While I wouldn't call myself a poetry expert, I will admit that that Robert Frost's poem "Fire and Ice" did have me thinking for a while. In the poem, Frost implys that fire represents love (desire), while ice represents hatred. Frost also mentions that he would prefer the world to end in fire rather than ice. I find myself in agreement with Frost in that I also would take fire over ice. I've never been a fan of cold weather, and I'll take heat over cold any day (also it's weird that he likes fire when his last name is Frost).


When it comes to the whole issue of fire, i feel that fire represents love, as I said earlier. When two love really like/love each other, they are said to have a burning desire for one another. I'm a romantic person, so I tend to like fire (though I'd rather not die by it). But ice is cold and harsh, and represents hatred. I'm not a hateful person, so why would I take the side of ice? The whole world is cold when you think about it. There aren't many nice people around anymore, and everyone always gives everyone else the cold shoulder, so to speak. That's why Frost says that ice would be suitable for destruction, because ice does represent a destruction of a friendship, a relationship, or any type of emotional connection.

Posted by: Terrell W. at January 27, 2006 02:06 PM

In the poem "Fire and Ice" by Robert Frost, it can be taken with several different meanings. The author is writing about two different things that great contrast each other such as fire and ice. He obviously prefers one over the other, because he discusses how he hates ice and how he would not care if it was no longer existent. However, Frosts writes that he finds desire in fire, and favor those who likes it also.

Such things that contrasts so differently that are similar to fire and ice, could also be seen as heaven and hell. Frost may have been going through a rough time when he wrote this poem, and could be saying that he would rather much choose hell over heaven, which is quite odd. He probably did something that he felt guilty about and felt that his punishment should be served in hell.

Posted by: Linda M. at January 27, 2006 02:43 PM

I'm not really sure of the meaning of this poem. The lillte bit that I gather is that it is possibly about opposites and that the one of them will be the end of the earth. Frost believes that the world will end in fire, but the part about him perishing twice I dont undersatnd. I think that he is saying that when he dies the second time the world will end ice. I hope the earth ends in fire I hate the cold.

Posted by: P. Beckles at January 27, 2006 05:12 PM

Lee,

I would say these students don't quite know enough yet of desire, or of how it feels to be frozen out of people's lives.

◆ **INPUT FOR THIS TASK**
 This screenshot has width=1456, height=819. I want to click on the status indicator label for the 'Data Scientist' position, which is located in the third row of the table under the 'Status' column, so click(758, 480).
...
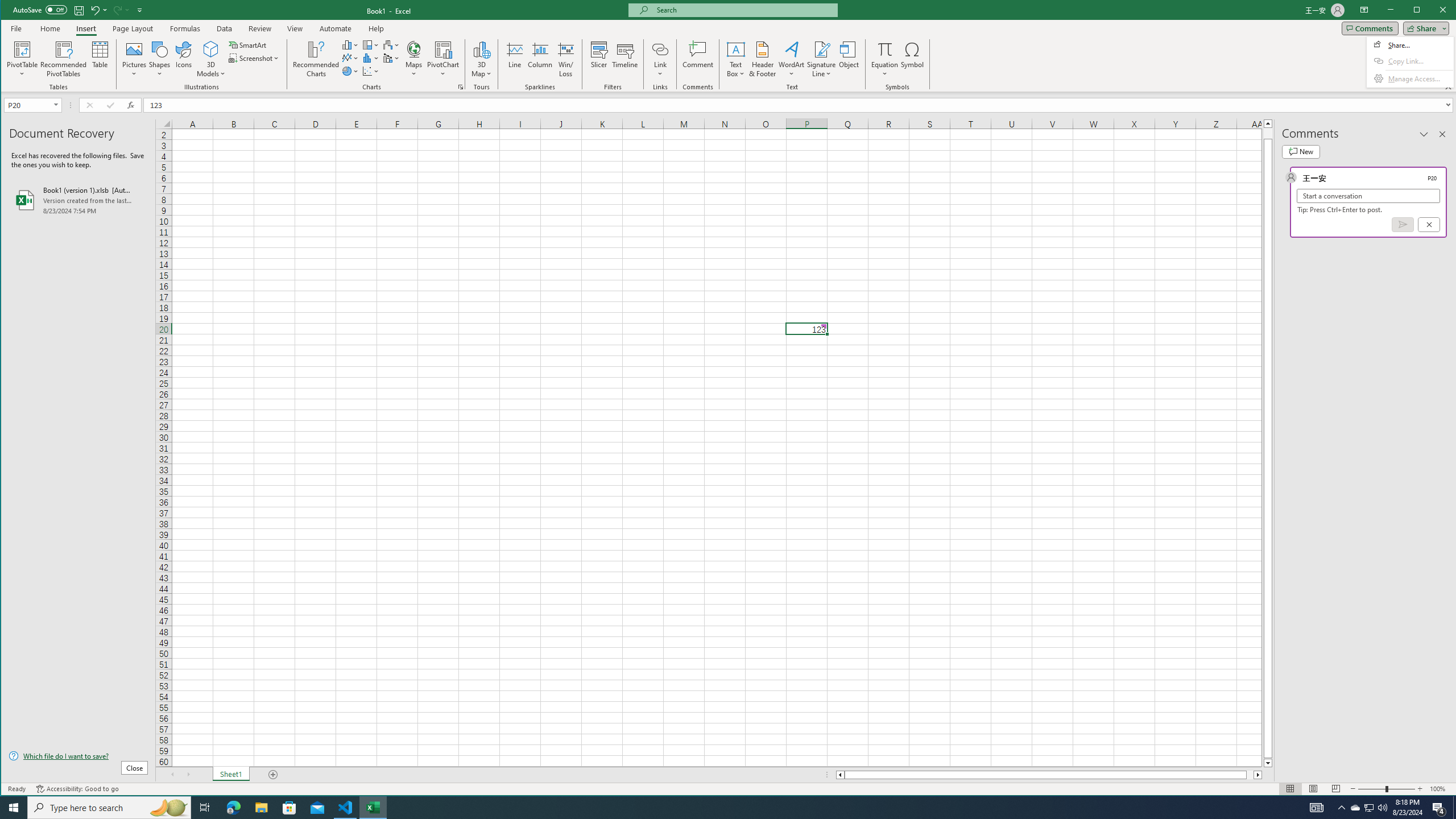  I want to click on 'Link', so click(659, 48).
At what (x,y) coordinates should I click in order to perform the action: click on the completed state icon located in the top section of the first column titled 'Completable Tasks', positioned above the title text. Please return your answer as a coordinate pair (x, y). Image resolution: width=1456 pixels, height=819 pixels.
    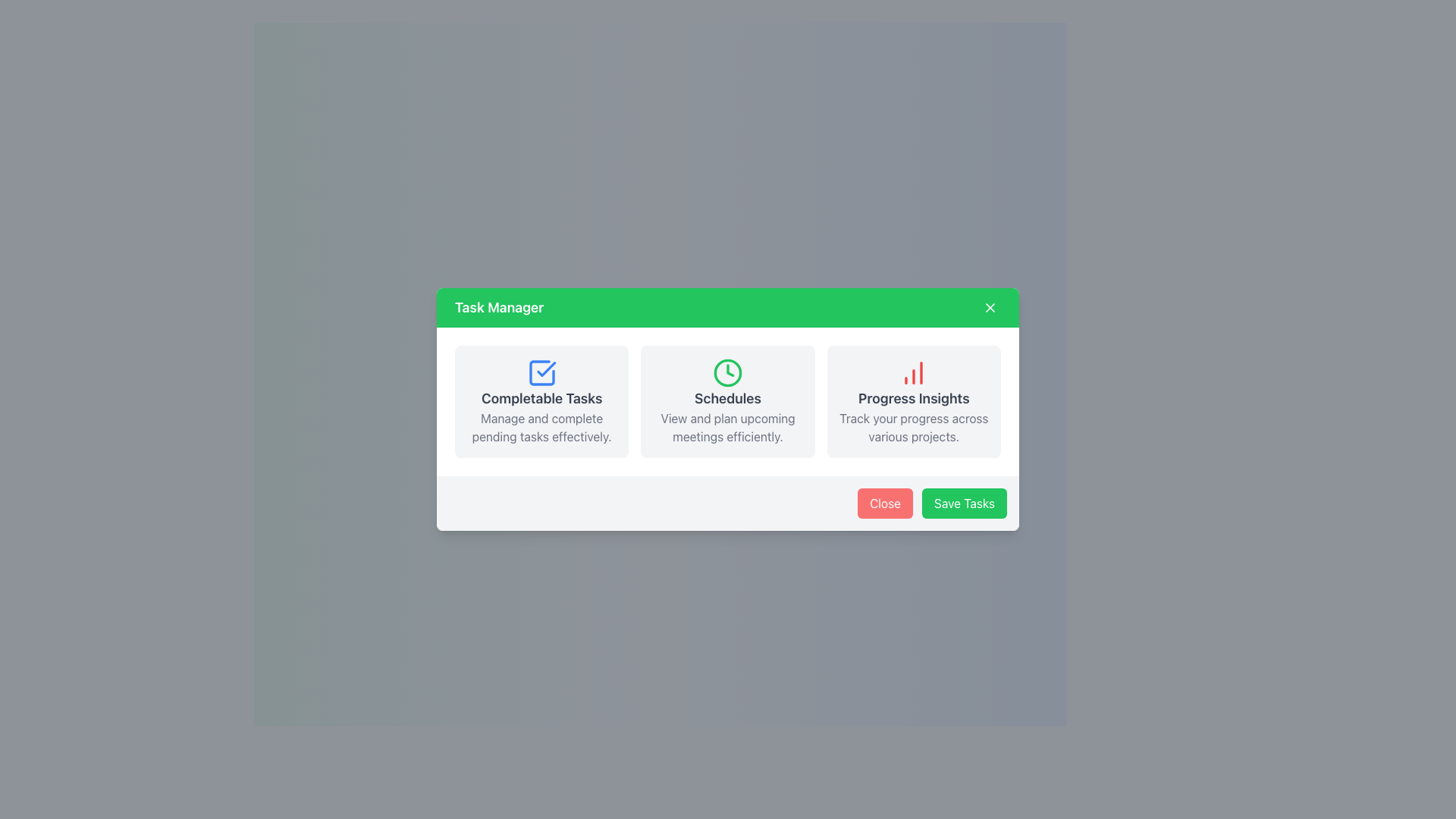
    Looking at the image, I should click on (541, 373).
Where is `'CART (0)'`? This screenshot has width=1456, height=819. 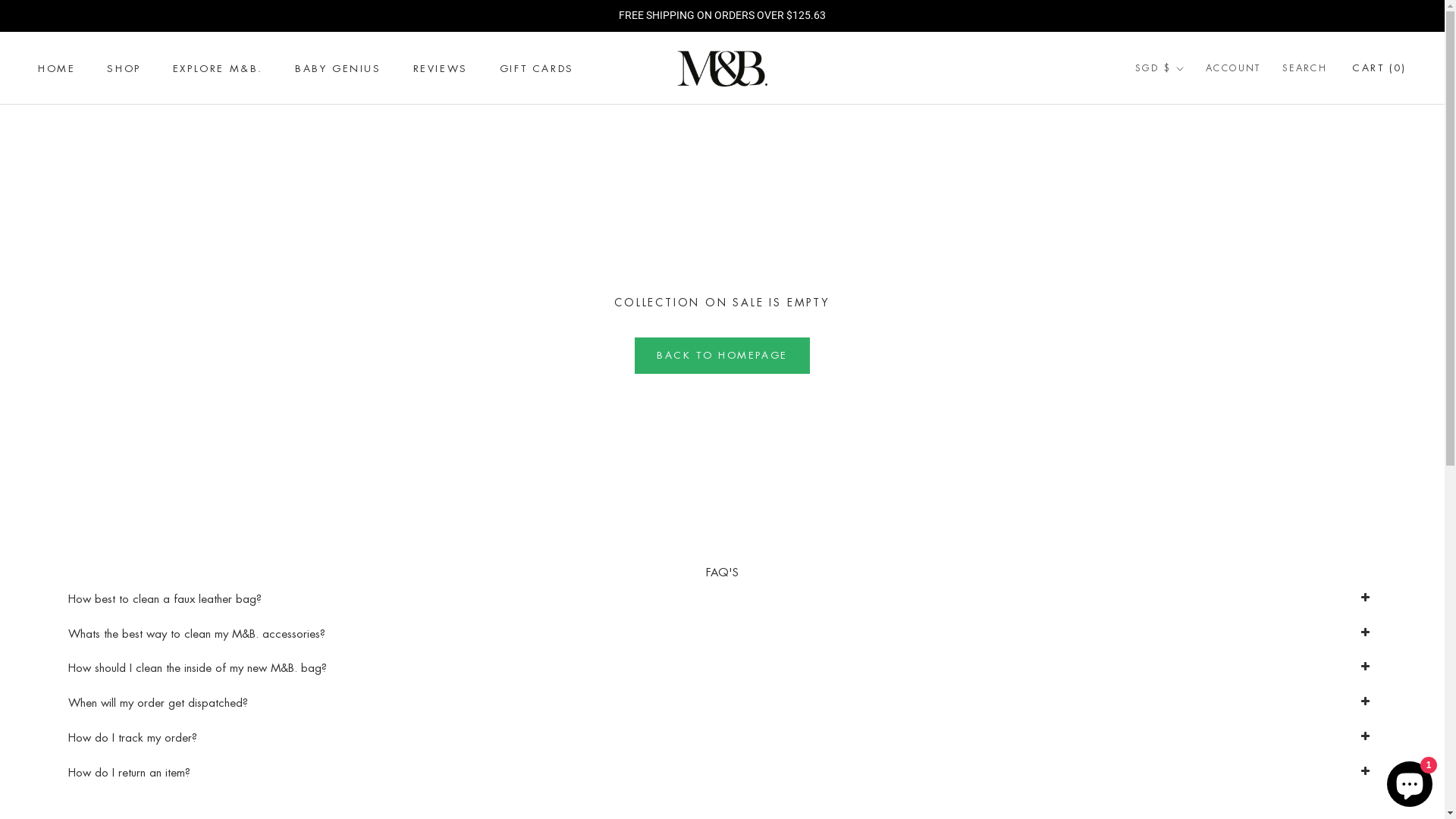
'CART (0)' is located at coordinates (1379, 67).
* * *
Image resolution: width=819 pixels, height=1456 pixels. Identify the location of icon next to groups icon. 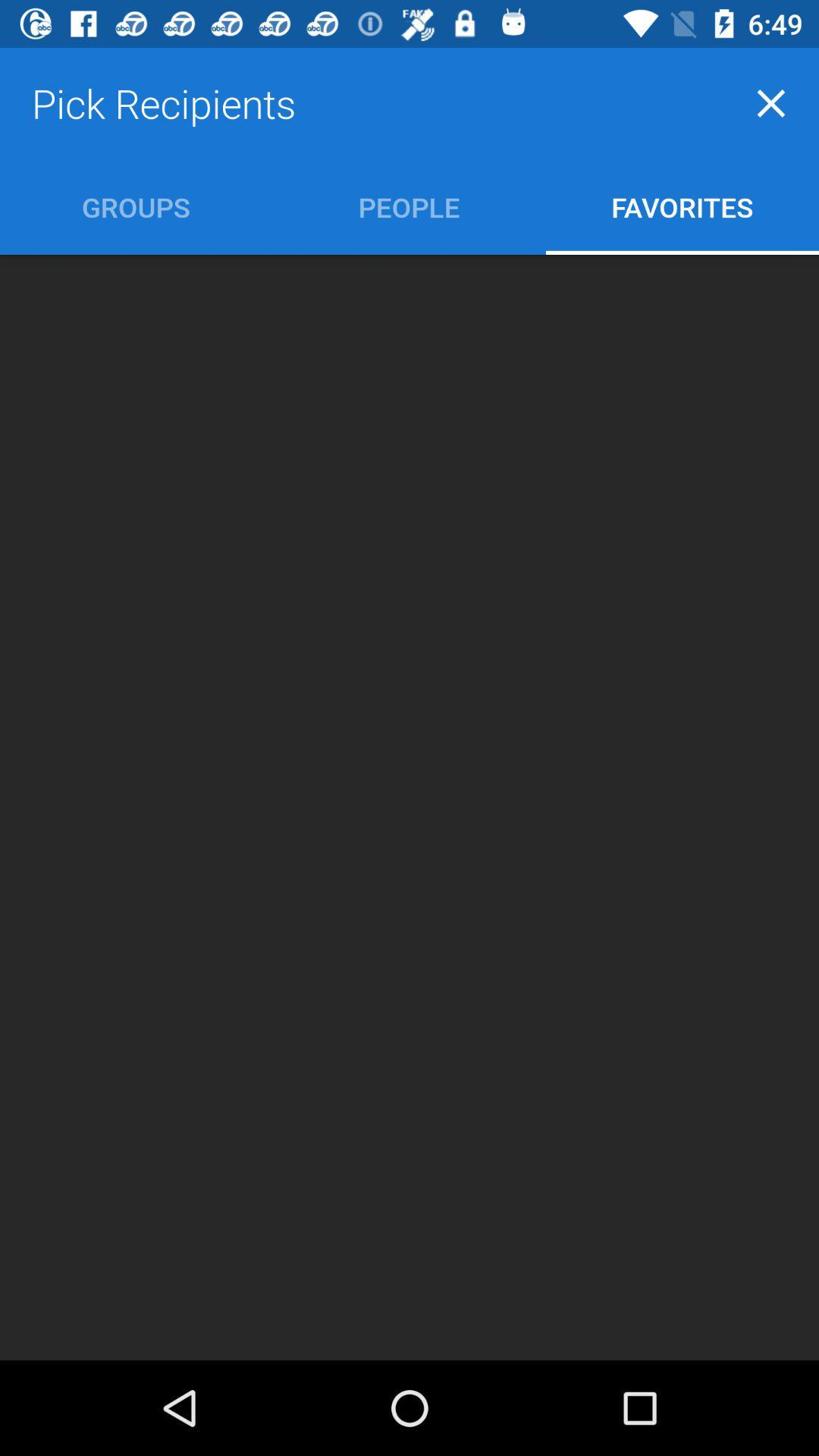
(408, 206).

◆ **WORK TO DO**
a) In the comments on Frost's "Fire and Ice," rewrite the passage that begins with the words "Posted by: P." and ends after "of people's lives.", putting "readers" in place of "students".
b) Return the lines of the entries that begin with the line containing "Image resolution: width=819" and end after the line containing "(408, 206).", unchanged and with the pictures left out.

◆ **ANSWERS PROVIDED**
a)
Posted by: P. Beckles at January 27, 2006 05:12 PM

Lee,

I would say these readers don't quite know enough yet of desire, or of how it feels to be frozen out of people's lives.

b)
Image resolution: width=819 pixels, height=1456 pixels. Identify the location of icon next to groups icon. 
(408, 206).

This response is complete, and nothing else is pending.